Minutes of the Bank of England’s May meeting have been released today and have revealed that the Monetary Policy Committee (MPC) voted unanimously earlier this month to keep interest rates at the historic low of 0.5%.

Furthermore, all nine members of the MPC opted to keep the quantitative easing (QE) on hold.

QE, also known as printing money, is a process whereby the Treasury injects funds into the financial system to ease pressure on banks by giving them extra capital.

Interest rates have stood at the record low since March 2009, when the Bank also embarked on its QE programme.
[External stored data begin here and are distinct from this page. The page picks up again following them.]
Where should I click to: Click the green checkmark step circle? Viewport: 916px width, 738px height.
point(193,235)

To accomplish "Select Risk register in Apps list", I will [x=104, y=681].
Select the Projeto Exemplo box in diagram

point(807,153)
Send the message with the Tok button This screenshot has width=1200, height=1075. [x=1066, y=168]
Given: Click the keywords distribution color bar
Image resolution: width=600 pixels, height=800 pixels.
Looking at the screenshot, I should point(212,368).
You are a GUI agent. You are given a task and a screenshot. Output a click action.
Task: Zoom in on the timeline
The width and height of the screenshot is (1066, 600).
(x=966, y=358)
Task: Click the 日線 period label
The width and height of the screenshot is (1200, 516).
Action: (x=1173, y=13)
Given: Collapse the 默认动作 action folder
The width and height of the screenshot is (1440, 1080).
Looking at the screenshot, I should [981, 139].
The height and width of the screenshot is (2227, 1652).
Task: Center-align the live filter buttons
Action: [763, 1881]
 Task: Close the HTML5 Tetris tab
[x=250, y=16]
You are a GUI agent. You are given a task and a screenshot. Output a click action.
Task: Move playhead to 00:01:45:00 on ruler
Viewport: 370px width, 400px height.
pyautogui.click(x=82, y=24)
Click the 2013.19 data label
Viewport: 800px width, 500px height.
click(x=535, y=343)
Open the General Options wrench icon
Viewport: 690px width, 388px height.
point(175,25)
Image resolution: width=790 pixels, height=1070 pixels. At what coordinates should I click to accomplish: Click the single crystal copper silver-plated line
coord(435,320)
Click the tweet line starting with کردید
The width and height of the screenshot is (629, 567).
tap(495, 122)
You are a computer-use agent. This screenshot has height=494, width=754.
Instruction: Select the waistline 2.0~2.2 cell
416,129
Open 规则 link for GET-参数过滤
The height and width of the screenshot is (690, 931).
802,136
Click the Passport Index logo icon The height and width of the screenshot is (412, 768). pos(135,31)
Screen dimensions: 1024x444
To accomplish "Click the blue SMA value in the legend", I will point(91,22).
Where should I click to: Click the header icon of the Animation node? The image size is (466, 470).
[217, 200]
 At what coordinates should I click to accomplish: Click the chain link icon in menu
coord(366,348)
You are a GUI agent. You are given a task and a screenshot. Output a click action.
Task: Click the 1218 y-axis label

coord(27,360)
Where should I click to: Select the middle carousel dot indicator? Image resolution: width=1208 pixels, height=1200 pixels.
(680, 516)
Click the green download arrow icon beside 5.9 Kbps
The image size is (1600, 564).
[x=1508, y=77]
At the time, the economy was in the midst of its worst recession in more than five decades.

The rate-setting meeting was due to be held on 5 and 6 May but was postponed two days as a result of the General Election.

The MPC said that while the UK economy was performing as expected, uncertainty had been raised due to the impact of debt crisis in some euro zone nations.

There have been fears that the debt crisis could spread to the UK, which has led to the new coalition Government to address its deficit sooner rather than later.

However, the former Labour Government warned that this could pose a threat to the economic recovery.

In the meantime, the Office for National Statistics yesterday announced Consumer Price Inflation (CPI) rose to a 17-month high of 3.7% in April.

The CPI inflation rate is a benchmark for the Bank of England’s interest-rate setting Committee and the 17-month high inflation rate may lead many to believe that interest rates could be hiked in the short-term.

However, Mervyn King, Governor of the Bank of England has previously dismissed fears that soaring inflation would demand a significant rise in interest rates in the months ahead.

Many analysts believe that inflation has now hit its peak and should start to fall in the short-term.